Enhancement: optional ext_if6 macro in pf.conf to enable rdr for non-VNET dual-stack jails

[waseigo]

1. Added an optional parameter ext_if6 for an IPv6 interface in pf.conf interface next to the default ext_if (for IPv4) in bastille.conf.
2. Adjusted rdr.sh so that rdr rules are also added and persisted for the ext_if6 interface.

This makes it possible to have a non-VNET jail that can deal with packets coming from a Wireguard interface (IPv4) and from an Yggdrasil (IPv6) interface.

For example, I am running caddy in a non-VNET dual-stack jail, and this way I can have it reverse-proxy to other jails.

Prior to this change, if I didn't want to deal with VNET, I would have to have a separate non-VNET IPv6-only jail running caddy to deal with requests coming from the Yggdrasil interface.

This doesn't affect the creation of an IPv4-only jail.

I have not changed anything in create.sh. After creating an IPv4-only jail, I edit its jail.conf and add ip6.addr = fd80:... (in this case, a link-local address) and delete the line ip6 = new;

For an IPv6-only jail, an improvement to this would be to make create.sh set ip4 = disabled; (for which other scripts might need to be adjusted).
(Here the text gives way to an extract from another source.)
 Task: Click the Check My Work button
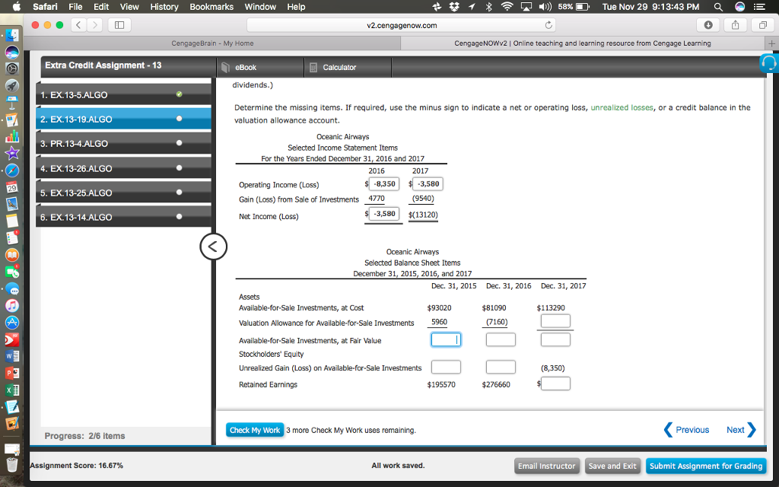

The changes to the "standard" pf.conf look like this:

ext_if=wg0
ext_if6=ygg0

set block-policy return
scrub in on { $ext_if, $ext_if6 } all fragment reassemble
set skip on lo

table <jails> persist
nat on $ext_if from <jails> to any -> ($ext_if:0)
nat on $ext_if6 from <jails> to any -> ($ext_if6:0)
rdr-anchor "rdr/*"

block in all
pass out quick keep state
antispoof for $ext_if inet
antispoof for $ext_if6 inet6
pass in inet proto tcp from any to any port ssh flags S/SA modulate state
pass in inet6 proto tcp from any to any port ssh flags S/SA modulate state

[waseigo]

@cedwards I am not terribly proficient at this (to put it mildly), so haven't run it through the gauntlet, so to say, to see if other things break.